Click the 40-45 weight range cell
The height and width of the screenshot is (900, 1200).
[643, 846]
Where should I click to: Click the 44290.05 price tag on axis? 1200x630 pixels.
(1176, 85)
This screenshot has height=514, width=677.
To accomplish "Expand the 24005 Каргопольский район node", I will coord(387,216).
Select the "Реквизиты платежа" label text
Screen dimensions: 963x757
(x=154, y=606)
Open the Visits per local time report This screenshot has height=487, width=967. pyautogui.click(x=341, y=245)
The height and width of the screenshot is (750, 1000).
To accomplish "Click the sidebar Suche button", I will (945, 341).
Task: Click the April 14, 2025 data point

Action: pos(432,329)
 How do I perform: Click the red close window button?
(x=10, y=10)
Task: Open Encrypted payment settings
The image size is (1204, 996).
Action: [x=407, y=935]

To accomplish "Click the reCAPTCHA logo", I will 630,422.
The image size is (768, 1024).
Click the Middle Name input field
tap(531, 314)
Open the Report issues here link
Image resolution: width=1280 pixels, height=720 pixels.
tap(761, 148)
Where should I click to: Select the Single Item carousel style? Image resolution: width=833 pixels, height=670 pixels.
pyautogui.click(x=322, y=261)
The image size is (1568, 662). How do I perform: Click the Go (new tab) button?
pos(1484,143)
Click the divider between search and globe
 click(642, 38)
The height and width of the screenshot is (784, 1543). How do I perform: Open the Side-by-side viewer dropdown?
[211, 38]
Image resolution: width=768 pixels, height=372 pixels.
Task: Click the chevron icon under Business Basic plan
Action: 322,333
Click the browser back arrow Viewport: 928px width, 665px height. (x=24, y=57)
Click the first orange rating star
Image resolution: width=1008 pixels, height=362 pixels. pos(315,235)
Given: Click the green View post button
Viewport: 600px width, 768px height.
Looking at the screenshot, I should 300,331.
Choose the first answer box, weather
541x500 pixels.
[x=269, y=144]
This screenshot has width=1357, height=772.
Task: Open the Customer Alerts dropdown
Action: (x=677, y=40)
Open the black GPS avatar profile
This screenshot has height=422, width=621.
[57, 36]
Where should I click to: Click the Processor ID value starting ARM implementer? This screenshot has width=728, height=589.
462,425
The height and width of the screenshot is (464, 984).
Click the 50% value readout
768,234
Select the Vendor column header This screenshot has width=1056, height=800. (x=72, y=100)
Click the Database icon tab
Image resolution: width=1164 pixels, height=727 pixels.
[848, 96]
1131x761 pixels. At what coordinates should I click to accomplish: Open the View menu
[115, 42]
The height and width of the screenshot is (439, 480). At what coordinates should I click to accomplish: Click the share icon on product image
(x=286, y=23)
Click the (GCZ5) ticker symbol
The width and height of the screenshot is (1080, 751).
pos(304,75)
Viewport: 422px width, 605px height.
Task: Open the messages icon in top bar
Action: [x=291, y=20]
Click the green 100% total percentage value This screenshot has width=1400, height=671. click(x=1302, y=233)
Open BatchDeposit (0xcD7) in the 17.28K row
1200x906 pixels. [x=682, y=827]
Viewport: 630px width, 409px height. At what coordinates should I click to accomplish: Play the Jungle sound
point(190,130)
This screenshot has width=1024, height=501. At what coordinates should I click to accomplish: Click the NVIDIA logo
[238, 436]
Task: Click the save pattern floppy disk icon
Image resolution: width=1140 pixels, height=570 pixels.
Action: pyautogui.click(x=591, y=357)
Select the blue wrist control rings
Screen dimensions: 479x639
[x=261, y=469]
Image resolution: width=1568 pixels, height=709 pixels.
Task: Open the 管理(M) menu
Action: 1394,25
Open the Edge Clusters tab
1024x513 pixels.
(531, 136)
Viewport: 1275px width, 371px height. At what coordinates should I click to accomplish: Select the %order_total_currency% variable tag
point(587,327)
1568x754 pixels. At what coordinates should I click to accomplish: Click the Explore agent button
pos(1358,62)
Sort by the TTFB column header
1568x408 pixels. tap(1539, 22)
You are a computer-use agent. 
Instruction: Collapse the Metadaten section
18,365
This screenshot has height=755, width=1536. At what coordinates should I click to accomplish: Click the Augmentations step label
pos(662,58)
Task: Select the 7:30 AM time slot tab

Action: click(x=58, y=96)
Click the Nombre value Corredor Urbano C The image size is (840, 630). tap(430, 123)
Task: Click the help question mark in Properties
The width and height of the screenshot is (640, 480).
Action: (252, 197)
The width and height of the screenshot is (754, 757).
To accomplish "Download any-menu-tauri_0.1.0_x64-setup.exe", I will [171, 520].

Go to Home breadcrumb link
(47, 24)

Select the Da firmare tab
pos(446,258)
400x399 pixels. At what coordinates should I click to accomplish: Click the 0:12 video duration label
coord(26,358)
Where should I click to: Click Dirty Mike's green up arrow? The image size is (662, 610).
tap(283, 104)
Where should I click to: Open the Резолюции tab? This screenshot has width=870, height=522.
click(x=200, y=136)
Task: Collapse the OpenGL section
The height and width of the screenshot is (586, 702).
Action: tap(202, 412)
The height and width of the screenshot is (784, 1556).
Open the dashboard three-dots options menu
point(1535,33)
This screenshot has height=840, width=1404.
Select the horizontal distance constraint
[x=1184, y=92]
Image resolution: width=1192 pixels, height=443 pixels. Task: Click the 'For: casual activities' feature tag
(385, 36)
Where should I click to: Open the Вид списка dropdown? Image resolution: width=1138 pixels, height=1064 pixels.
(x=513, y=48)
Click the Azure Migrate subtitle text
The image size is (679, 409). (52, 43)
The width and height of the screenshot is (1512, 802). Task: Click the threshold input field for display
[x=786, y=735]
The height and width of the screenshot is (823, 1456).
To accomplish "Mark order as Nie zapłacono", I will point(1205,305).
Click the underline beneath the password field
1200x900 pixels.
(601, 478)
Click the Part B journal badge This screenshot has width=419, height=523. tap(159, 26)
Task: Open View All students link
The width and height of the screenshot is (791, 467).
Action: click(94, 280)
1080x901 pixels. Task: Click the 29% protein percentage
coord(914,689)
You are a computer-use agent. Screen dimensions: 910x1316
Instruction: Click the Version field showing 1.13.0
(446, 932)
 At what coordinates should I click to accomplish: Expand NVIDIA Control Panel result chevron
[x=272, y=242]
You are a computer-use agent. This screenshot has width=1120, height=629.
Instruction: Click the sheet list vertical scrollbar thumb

> **TASK PROMPT**
Repeat every line of the listing without a single difference.

> **EXPECTED ANSWER**
Click the 40-45 weight range cell
The height and width of the screenshot is (900, 1200).
[643, 846]
Where should I click to: Click the 44290.05 price tag on axis? 1200x630 pixels.
(1176, 85)
This screenshot has height=514, width=677.
To accomplish "Expand the 24005 Каргопольский район node", I will coord(387,216).
Select the "Реквизиты платежа" label text
Screen dimensions: 963x757
(x=154, y=606)
Open the Visits per local time report This screenshot has height=487, width=967. pyautogui.click(x=341, y=245)
The height and width of the screenshot is (750, 1000).
To accomplish "Click the sidebar Suche button", I will (945, 341).
Task: Click the April 14, 2025 data point

Action: pos(432,329)
 How do I perform: Click the red close window button?
(x=10, y=10)
Task: Open Encrypted payment settings
The image size is (1204, 996).
Action: [x=407, y=935]

To accomplish "Click the reCAPTCHA logo", I will 630,422.
The image size is (768, 1024).
Click the Middle Name input field
tap(531, 314)
Open the Report issues here link
Image resolution: width=1280 pixels, height=720 pixels.
tap(761, 148)
Where should I click to: Select the Single Item carousel style? Image resolution: width=833 pixels, height=670 pixels.
pyautogui.click(x=322, y=261)
The image size is (1568, 662). How do I perform: Click the Go (new tab) button?
pos(1484,143)
Click the divider between search and globe
 click(642, 38)
The height and width of the screenshot is (784, 1543). How do I perform: Open the Side-by-side viewer dropdown?
[211, 38]
Image resolution: width=768 pixels, height=372 pixels.
Task: Click the chevron icon under Business Basic plan
Action: 322,333
Click the browser back arrow Viewport: 928px width, 665px height. (x=24, y=57)
Click the first orange rating star
Image resolution: width=1008 pixels, height=362 pixels. pos(315,235)
Given: Click the green View post button
Viewport: 600px width, 768px height.
Looking at the screenshot, I should 300,331.
Choose the first answer box, weather
541x500 pixels.
[x=269, y=144]
This screenshot has width=1357, height=772.
Task: Open the Customer Alerts dropdown
Action: (x=677, y=40)
Open the black GPS avatar profile
This screenshot has height=422, width=621.
[57, 36]
Where should I click to: Click the Processor ID value starting ARM implementer? This screenshot has width=728, height=589.
462,425
The height and width of the screenshot is (464, 984).
Click the 50% value readout
768,234
Select the Vendor column header This screenshot has width=1056, height=800. (x=72, y=100)
Click the Database icon tab
Image resolution: width=1164 pixels, height=727 pixels.
[848, 96]
1131x761 pixels. At what coordinates should I click to accomplish: Open the View menu
[115, 42]
The height and width of the screenshot is (439, 480). At what coordinates should I click to accomplish: Click the share icon on product image
(x=286, y=23)
Click the (GCZ5) ticker symbol
The width and height of the screenshot is (1080, 751).
pos(304,75)
Viewport: 422px width, 605px height.
Task: Open the messages icon in top bar
Action: [x=291, y=20]
Click the green 100% total percentage value This screenshot has width=1400, height=671. click(x=1302, y=233)
Open BatchDeposit (0xcD7) in the 17.28K row
1200x906 pixels. [x=682, y=827]
Viewport: 630px width, 409px height. At what coordinates should I click to accomplish: Play the Jungle sound
point(190,130)
This screenshot has width=1024, height=501. At what coordinates should I click to accomplish: Click the NVIDIA logo
[238, 436]
Task: Click the save pattern floppy disk icon
Image resolution: width=1140 pixels, height=570 pixels.
Action: pyautogui.click(x=591, y=357)
Select the blue wrist control rings
Screen dimensions: 479x639
[x=261, y=469]
Image resolution: width=1568 pixels, height=709 pixels.
Task: Open the 管理(M) menu
Action: 1394,25
Open the Edge Clusters tab
1024x513 pixels.
(531, 136)
Viewport: 1275px width, 371px height. At what coordinates should I click to accomplish: Select the %order_total_currency% variable tag
point(587,327)
1568x754 pixels. At what coordinates should I click to accomplish: Click the Explore agent button
pos(1358,62)
Sort by the TTFB column header
1568x408 pixels. tap(1539, 22)
You are a computer-use agent. 
Instruction: Collapse the Metadaten section
18,365
This screenshot has height=755, width=1536. At what coordinates should I click to accomplish: Click the Augmentations step label
pos(662,58)
Task: Select the 7:30 AM time slot tab

Action: click(x=58, y=96)
Click the Nombre value Corredor Urbano C The image size is (840, 630). tap(430, 123)
Task: Click the help question mark in Properties
The width and height of the screenshot is (640, 480).
Action: (252, 197)
The width and height of the screenshot is (754, 757).
To accomplish "Download any-menu-tauri_0.1.0_x64-setup.exe", I will [171, 520].

Go to Home breadcrumb link
(47, 24)

Select the Da firmare tab
pos(446,258)
400x399 pixels. At what coordinates should I click to accomplish: Click the 0:12 video duration label
coord(26,358)
Where should I click to: Click Dirty Mike's green up arrow? The image size is (662, 610).
tap(283, 104)
Where should I click to: Open the Резолюции tab? This screenshot has width=870, height=522.
click(x=200, y=136)
Task: Collapse the OpenGL section
The height and width of the screenshot is (586, 702).
Action: tap(202, 412)
The height and width of the screenshot is (784, 1556).
Open the dashboard three-dots options menu
point(1535,33)
This screenshot has height=840, width=1404.
Select the horizontal distance constraint
[x=1184, y=92]
Image resolution: width=1192 pixels, height=443 pixels. Task: Click the 'For: casual activities' feature tag
(385, 36)
Where should I click to: Open the Вид списка dropdown? Image resolution: width=1138 pixels, height=1064 pixels.
(x=513, y=48)
Click the Azure Migrate subtitle text
The image size is (679, 409). (52, 43)
The width and height of the screenshot is (1512, 802). Task: Click the threshold input field for display
[x=786, y=735]
The height and width of the screenshot is (823, 1456).
To accomplish "Mark order as Nie zapłacono", I will point(1205,305).
Click the underline beneath the password field
1200x900 pixels.
(601, 478)
Click the Part B journal badge This screenshot has width=419, height=523. tap(159, 26)
Task: Open View All students link
The width and height of the screenshot is (791, 467).
Action: click(94, 280)
1080x901 pixels. Task: Click the 29% protein percentage
coord(914,689)
You are a computer-use agent. Screen dimensions: 910x1316
Instruction: Click the Version field showing 1.13.0
(446, 932)
 At what coordinates should I click to accomplish: Expand NVIDIA Control Panel result chevron
[x=272, y=242]
You are a computer-use agent. This screenshot has width=1120, height=629.
Instruction: Click the sheet list vertical scrollbar thumb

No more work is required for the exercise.